● Directions for this task
Find every line in the listing below that contains the word "should", treating uppercase and lowercase as distinct, and copy each such line in full.

Items from a data source
*****
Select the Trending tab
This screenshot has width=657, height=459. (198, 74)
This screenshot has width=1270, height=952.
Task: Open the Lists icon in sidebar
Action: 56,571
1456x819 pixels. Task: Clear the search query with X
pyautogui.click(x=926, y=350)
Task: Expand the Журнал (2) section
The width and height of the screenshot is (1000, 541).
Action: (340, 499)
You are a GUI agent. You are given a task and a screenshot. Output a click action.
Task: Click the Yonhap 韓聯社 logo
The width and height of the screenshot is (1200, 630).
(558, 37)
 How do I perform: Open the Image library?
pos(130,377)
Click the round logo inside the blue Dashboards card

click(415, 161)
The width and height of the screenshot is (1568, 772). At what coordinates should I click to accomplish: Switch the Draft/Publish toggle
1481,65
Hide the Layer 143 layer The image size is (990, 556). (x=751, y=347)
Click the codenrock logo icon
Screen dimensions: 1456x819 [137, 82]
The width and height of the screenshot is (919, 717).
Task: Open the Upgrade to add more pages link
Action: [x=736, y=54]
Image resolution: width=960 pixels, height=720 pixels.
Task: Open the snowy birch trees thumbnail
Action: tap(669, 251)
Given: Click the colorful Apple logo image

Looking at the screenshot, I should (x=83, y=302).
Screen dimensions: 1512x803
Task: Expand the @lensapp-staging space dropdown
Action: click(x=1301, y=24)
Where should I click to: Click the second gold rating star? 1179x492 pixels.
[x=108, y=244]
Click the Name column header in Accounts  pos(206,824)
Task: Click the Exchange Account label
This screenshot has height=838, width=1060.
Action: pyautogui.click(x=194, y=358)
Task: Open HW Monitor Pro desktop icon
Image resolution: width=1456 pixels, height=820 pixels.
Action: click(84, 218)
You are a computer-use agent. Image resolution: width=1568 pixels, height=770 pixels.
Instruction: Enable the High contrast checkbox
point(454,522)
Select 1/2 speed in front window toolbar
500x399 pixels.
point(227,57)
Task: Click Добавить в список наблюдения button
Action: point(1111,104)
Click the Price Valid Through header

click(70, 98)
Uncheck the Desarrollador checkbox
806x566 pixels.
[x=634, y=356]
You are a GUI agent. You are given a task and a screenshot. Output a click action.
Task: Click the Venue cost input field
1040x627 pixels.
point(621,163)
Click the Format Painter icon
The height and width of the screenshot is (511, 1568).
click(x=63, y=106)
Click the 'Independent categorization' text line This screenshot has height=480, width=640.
*****
● Result of the task
The width and height of the screenshot is (1568, 772). At what coordinates should I click to accomplish: Switch the Draft/Publish toggle
Looking at the screenshot, I should (x=83, y=302).
Where should I click to: Click the second gold rating star? 1179x492 pixels.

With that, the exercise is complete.